Si les premiers letchis et premières mangues ont fait leurs apparitions sur les étals, ce n'est pas forcément signe que la saison est lancée. Pour la plupart des producteurs, le début des récoltes ne devrait pas commencer avant mi-novembre. Et cette année encore, ils font face à des difficultés de production liés au climat.
Nous avons tous entendu parler des premiers letchis apparu dans l'Est en ce mois d'octobre. Mais pour Marjean Camalon, agriculteur à Saint-Benoît, "c'est un peu exceptionnel". "Tous les ans, il est le premier mais la production va plutôt commencer dans un bon mois, vers le 20 novembre" explique-t-il.

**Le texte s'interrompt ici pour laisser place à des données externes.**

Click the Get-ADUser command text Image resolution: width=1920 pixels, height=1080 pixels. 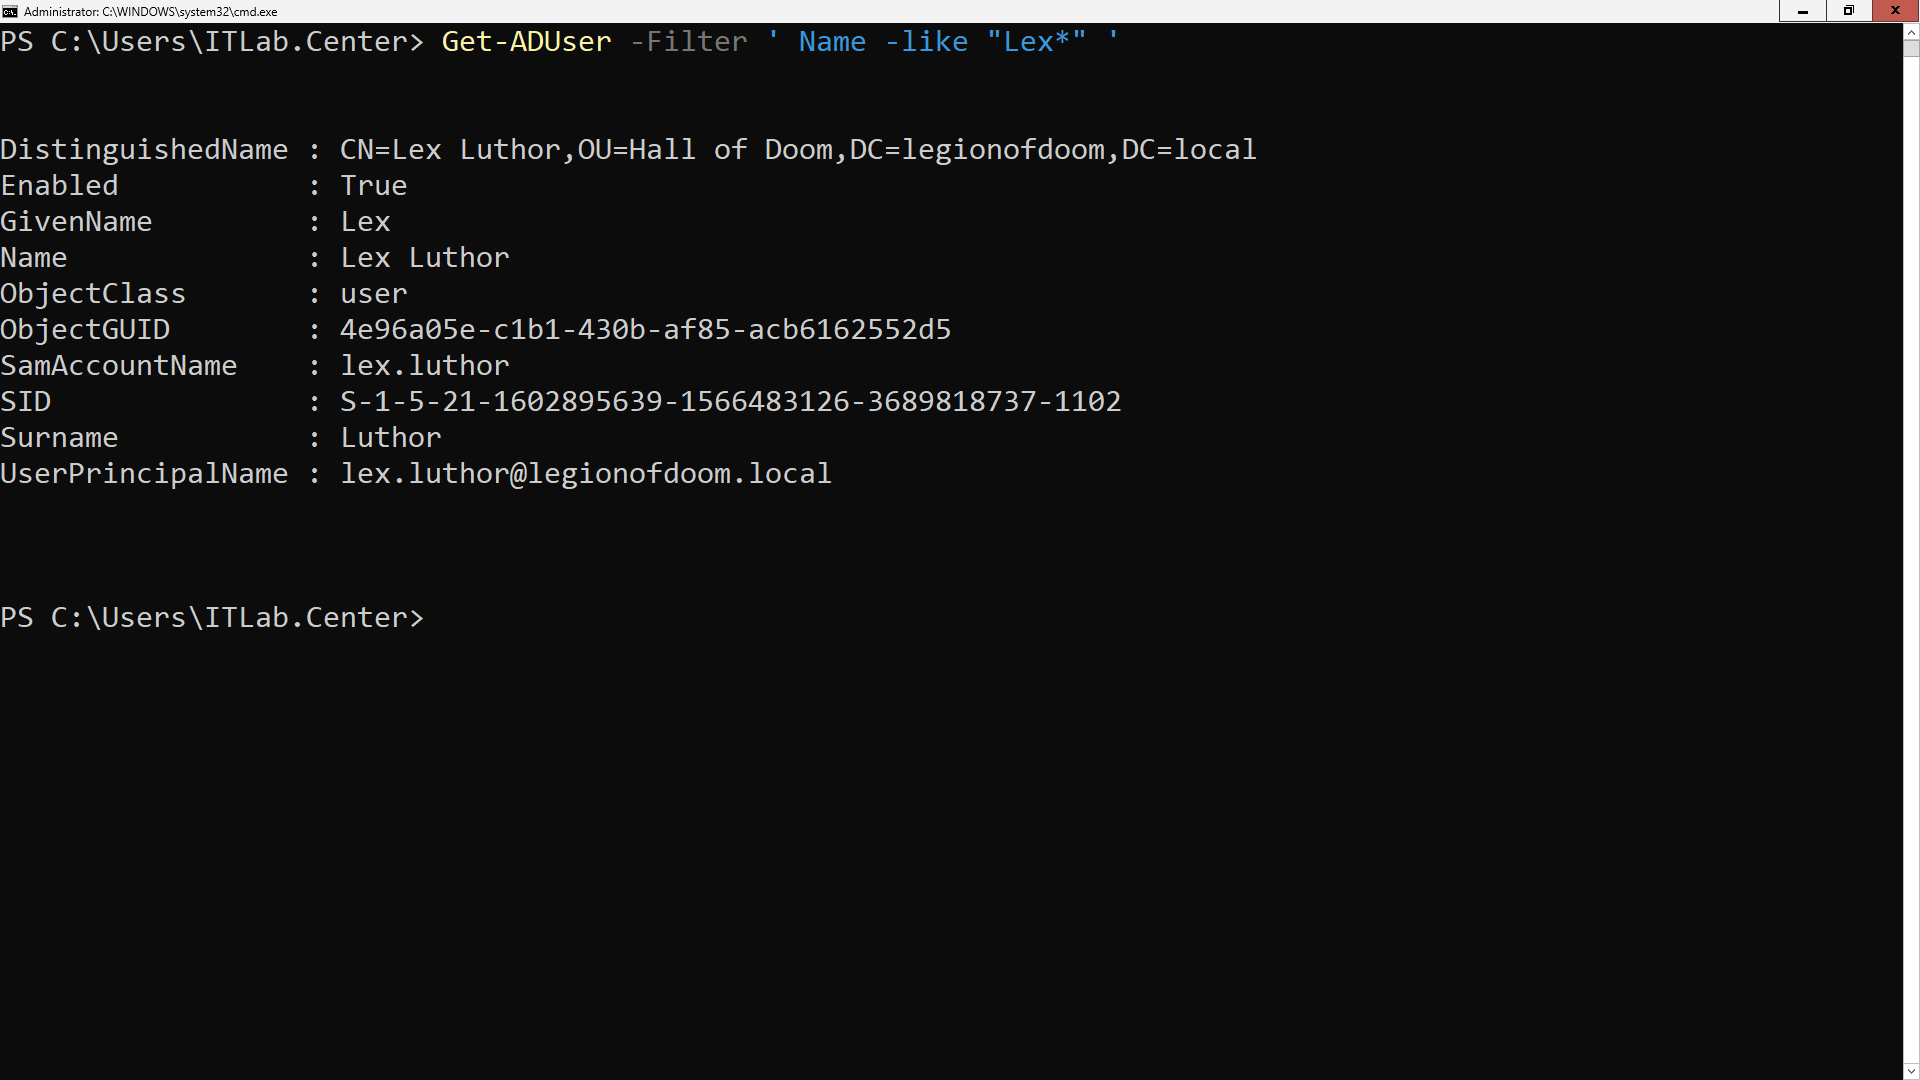526,42
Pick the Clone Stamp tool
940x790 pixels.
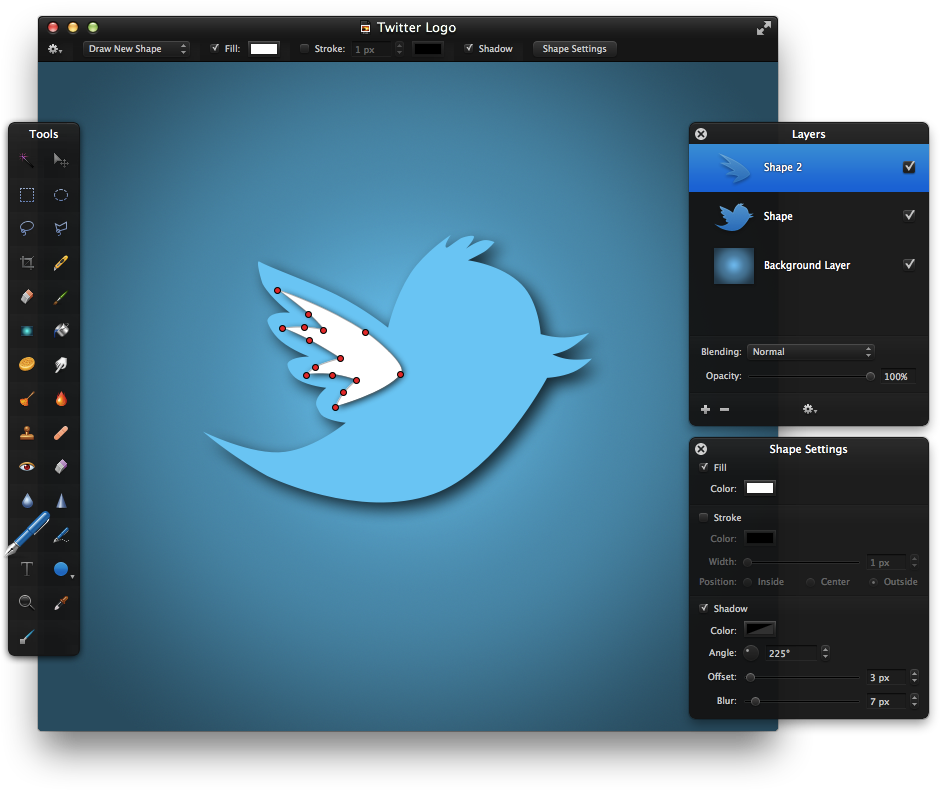click(x=25, y=432)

Pour les mangues "il y a une petite production entre les deux saisons qu'on trouve sur le marché, ce qui ne veut pas dire que la production est en avance" précise un agriculteur de l'ouest de l'île.
"Vu le nombre de manguiers à La Réunion, il y en a qui sortent avant ou après la saison chaque année. Les mangues qui sortent en avance sont actuellement commercialisées mais cela reste marginal" ajoute-t-il.
Toujours selon ses dires, les premières mangues américaines commencent à murir et devraient être prête en fin de semaine. Pour les mangues josé, il faudra encore attendre une dizaine de jour. Un timing plutôt habituel.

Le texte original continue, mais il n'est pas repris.